Don Cain, the middle brother of the Pampa clan, is the new president of AT&T Texas. Former state Sen. David Cain and lobbyist Randy Cain got to Austin first. Cain, who's been with AT&T since 1979, is replacing James Epperson Jr., who's moving up the food chain to a national position with the San Antonio-based company.
Jake Bernstein, editor of the Texas Observer, is leaving for New York City and a gig with an investigative journalism startup called ProPublica. That outfit is massing two dozen reporters to do the kind of investigative reporting other organizations find too expensive to do.
Lauren Donder, chief of staff to former Sen. Jon Lindsay, R-Houston, has joined the intergovernmental affairs staff for Attorney General Greg Abbott.
Add director of criminal investigations to Pete Slover's title at the Comptroller of Public Accounts. The former investigative reporter is special counsel to Comptroller Susan Combs.
Cathy Bonner will be the new president and CEO of the National Coalition for Cancer Survivorship, a Washington, D.C.-based cancer advocacy group. She got the ball rolling on the $3 billion cancer bond program approved by Texas voters last year.
Walt Borges is actually getting his PhD in political science, which means we lose the office pool and means the former journalist will be teaching next year at Grinnell College in Iowa. Between now and then, he'll be doing research projects in Austin.

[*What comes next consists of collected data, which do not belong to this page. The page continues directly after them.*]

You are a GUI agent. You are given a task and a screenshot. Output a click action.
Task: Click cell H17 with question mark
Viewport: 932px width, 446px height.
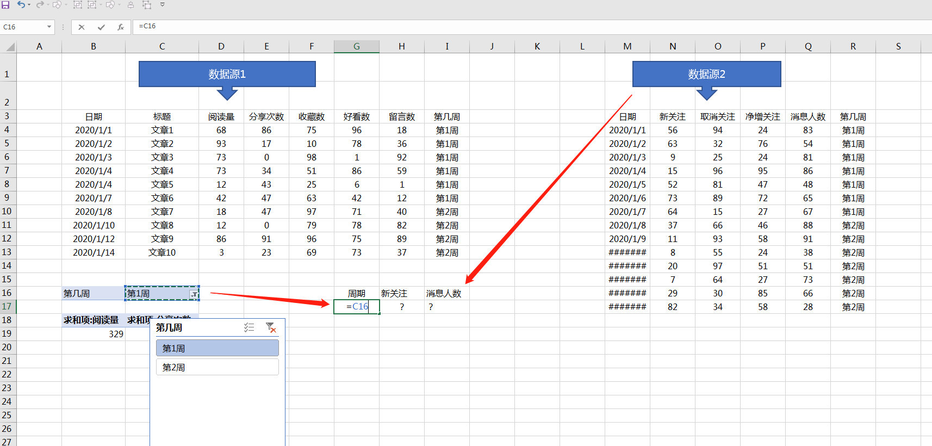click(402, 307)
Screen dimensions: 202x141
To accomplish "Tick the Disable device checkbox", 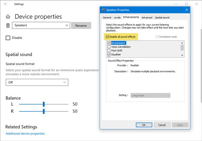I will tap(8, 38).
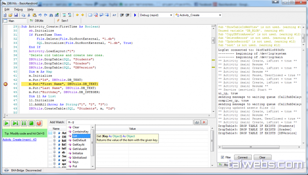The height and width of the screenshot is (175, 308).
Task: Click the blue Run arrow in the toolbar
Action: [135, 15]
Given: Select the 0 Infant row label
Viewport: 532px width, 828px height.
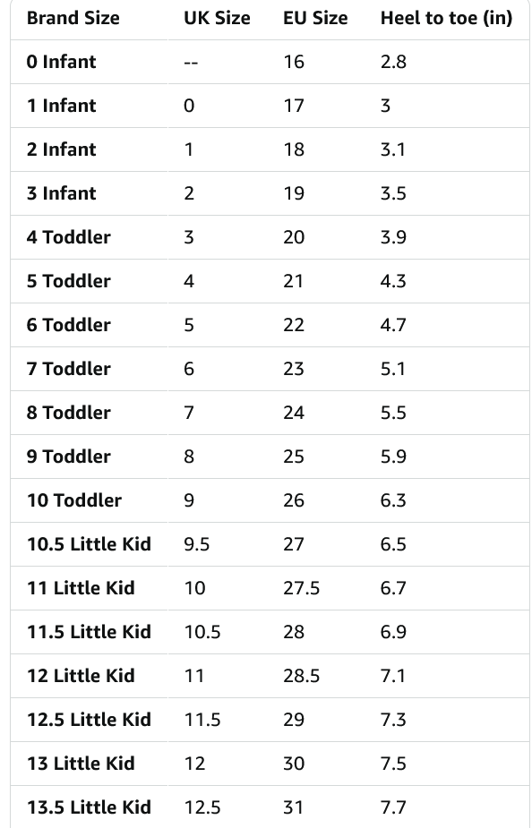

Spankings meted out by the State Commission on Judicial Conduct include one for a documented grab-ass episode: State District Judge Hal Miner got a Public Warning and Order of Additional Education for first "slapping" and then "making contact" with the rear end of a female attorney at a law firm Christmas Party.
That commission gave the same to Brent Keis, a County Court at Law judge in Fort Worth, for starting a conversation about slavery with a Black attorney who was presenting a case; and for talking to that attorney an his clients about the risks of going to trial with an accident a case with a Republican judge in a county where juries tend to be Republican, too, a talk he said was designed to encourage settlement negotiations.
And the commission Scrooged Gary Geick, a Rosenberg Justice of the Peace who has a habit of refusing eviction notices that come to him in the weeks leading up to Christmas every year. Officially, that got him a Public Admonition.
Gov. Rick Perry appointed:
James Dyess, founder and CEO of Horizon Bank in Austin, to the Texas Optometry Board.
Todd Barth, president of Bowers Properties in Houston, to the School Land Board.
Richard Figueroa of Houston, Allyson Ho of Dallas, and Henry Nuss of Corpus Christi to the Texas Judicial Council. Figueroa is a financial advisor at Merrill Lynch. Ho is an attorney with Baker Botts. And Nuss is an attorney with Welder Leshin.
Seven to the Nueces River Authority's board of directors, including Karen Bonner, an exec with Christus Spohn Health System Foundation in Corpus Christi; Rebecca Bradford, a vice president at Unique Staffing in Corpus; Joe Cantu of Pipe Creek; Dan Leyendecker, president of LNV Engineering in Corpus; Scott Petty, manager of Petty Ranch in Hondo; Curtis Raabe, an engineer with CDS/Muery Services in Poth; and Thomas Reding Jr., president of an eponymous company in Portland. Cantu, Leyendecker, Petty, and Reding are being reappointed; the other three are new to the board.
Patrick Gordon of El Paso to another term on the Rio Grande Compact Commission. Gordon's a CPA.
Deaths: Former Rep. Joe H. Allen, a member of the House's "Dirty 30" who went on to become a lobbyist for Getty Oil and then for Enron, from complications of Alzheimer's Disease. He was 68... Houston developer, Sunset Advisory Commissioner, and Republican financier Michael Stevens, credited as a major player in the renewal of his city's downtown, of pneumonia. He was 58.